### Your instructions
Express as a JSON list of strings, one string per line and with blank lines omitted, only the part of the listing below that opens with the line containing "How do I perform: Click" and closes with the line containing "Action: [552, 52]".

### Dataset records

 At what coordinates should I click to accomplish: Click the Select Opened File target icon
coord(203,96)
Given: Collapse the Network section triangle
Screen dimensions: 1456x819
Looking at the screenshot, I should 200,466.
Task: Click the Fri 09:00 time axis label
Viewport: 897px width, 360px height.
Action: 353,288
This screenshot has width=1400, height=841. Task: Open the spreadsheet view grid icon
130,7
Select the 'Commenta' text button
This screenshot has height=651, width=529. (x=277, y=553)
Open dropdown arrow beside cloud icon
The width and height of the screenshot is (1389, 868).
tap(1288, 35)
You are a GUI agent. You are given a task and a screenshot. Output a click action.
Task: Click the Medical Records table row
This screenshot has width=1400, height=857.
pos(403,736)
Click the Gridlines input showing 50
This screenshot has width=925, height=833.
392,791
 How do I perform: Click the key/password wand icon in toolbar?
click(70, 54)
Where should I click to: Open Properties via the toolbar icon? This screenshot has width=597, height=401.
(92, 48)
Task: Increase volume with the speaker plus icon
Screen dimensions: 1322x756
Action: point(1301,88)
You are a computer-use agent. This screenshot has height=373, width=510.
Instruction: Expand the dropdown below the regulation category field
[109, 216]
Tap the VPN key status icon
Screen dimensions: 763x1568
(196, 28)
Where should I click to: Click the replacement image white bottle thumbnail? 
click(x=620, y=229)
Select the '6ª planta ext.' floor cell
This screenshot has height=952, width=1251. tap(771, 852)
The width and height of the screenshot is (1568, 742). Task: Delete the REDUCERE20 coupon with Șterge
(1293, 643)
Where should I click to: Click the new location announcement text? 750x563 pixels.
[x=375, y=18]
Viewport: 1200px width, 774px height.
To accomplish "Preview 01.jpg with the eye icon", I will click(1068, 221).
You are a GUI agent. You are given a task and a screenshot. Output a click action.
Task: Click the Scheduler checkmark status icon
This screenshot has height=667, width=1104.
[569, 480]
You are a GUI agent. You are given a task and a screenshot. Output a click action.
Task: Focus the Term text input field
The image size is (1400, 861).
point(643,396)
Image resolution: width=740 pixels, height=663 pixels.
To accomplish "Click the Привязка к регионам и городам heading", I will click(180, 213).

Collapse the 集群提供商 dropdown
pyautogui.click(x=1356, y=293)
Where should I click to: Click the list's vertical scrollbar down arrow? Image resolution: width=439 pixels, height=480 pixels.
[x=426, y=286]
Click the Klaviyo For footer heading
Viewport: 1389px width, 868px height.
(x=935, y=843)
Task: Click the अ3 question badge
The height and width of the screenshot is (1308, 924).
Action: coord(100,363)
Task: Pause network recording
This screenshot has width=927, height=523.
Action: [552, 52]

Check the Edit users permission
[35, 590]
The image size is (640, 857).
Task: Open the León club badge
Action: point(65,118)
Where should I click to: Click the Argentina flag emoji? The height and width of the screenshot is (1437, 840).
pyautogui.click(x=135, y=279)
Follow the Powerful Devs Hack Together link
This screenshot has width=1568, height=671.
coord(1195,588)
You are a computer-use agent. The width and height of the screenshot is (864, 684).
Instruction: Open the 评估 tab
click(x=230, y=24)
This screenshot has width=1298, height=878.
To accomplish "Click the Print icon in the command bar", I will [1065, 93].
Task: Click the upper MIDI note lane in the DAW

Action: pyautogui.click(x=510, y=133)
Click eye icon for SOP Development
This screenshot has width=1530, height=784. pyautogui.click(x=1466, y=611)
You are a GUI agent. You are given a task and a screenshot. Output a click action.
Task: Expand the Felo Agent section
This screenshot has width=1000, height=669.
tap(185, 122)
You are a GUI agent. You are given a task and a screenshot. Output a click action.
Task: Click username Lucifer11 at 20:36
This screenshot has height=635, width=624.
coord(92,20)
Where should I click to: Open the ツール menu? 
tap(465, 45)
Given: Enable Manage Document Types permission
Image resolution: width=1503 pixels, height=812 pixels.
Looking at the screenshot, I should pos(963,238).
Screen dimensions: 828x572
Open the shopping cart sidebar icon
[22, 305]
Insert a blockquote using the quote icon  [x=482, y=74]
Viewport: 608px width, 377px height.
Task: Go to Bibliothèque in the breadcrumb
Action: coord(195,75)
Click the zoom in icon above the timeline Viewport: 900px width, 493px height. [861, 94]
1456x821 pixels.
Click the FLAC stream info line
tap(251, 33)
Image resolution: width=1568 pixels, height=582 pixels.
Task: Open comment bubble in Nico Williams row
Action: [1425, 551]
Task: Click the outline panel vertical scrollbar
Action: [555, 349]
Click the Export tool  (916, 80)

### Solution
[
  " How do I perform: Click the key/password wand icon in toolbar?",
  "click(70, 54)",
  "Where should I click to: Open Properties via the toolbar icon? This screenshot has width=597, height=401.",
  "(92, 48)",
  "Task: Increase volume with the speaker plus icon",
  "Screen dimensions: 1322x756",
  "Action: point(1301,88)",
  "You are a computer-use agent. This screenshot has height=373, width=510.",
  "Instruction: Expand the dropdown below the regulation category field",
  "[109, 216]",
  "Tap the VPN key status icon",
  "Screen dimensions: 763x1568",
  "(196, 28)",
  "Where should I click to: Click the replacement image white bottle thumbnail? ",
  "click(x=620, y=229)",
  "Select the '6ª planta ext.' floor cell",
  "This screenshot has height=952, width=1251. tap(771, 852)",
  "The width and height of the screenshot is (1568, 742). Task: Delete the REDUCERE20 coupon with Șterge",
  "(1293, 643)",
  "Where should I click to: Click the new location announcement text? 750x563 pixels.",
  "[x=375, y=18]",
  "Viewport: 1200px width, 774px height.",
  "To accomplish \"Preview 01.jpg with the eye icon\", I will click(1068, 221).",
  "You are a GUI agent. You are given a task and a screenshot. Output a click action.",
  "Task: Click the Scheduler checkmark status icon",
  "This screenshot has height=667, width=1104.",
  "[569, 480]",
  "You are a GUI agent. You are given a task and a screenshot. Output a click action.",
  "Task: Focus the Term text input field",
  "The image size is (1400, 861).",
  "point(643,396)",
  "Image resolution: width=740 pixels, height=663 pixels.",
  "To accomplish \"Click the Привязка к регионам и городам heading\", I will click(180, 213).",
  "Collapse the 集群提供商 dropdown",
  "pyautogui.click(x=1356, y=293)",
  "Where should I click to: Click the list's vertical scrollbar down arrow? Image resolution: width=439 pixels, height=480 pixels.",
  "[x=426, y=286]",
  "Click the Klaviyo For footer heading",
  "Viewport: 1389px width, 868px height.",
  "(x=935, y=843)",
  "Task: Click the अ3 question badge",
  "The height and width of the screenshot is (1308, 924).",
  "Action: coord(100,363)",
  "Task: Pause network recording",
  "This screenshot has width=927, height=523.",
  "Action: [552, 52]"
]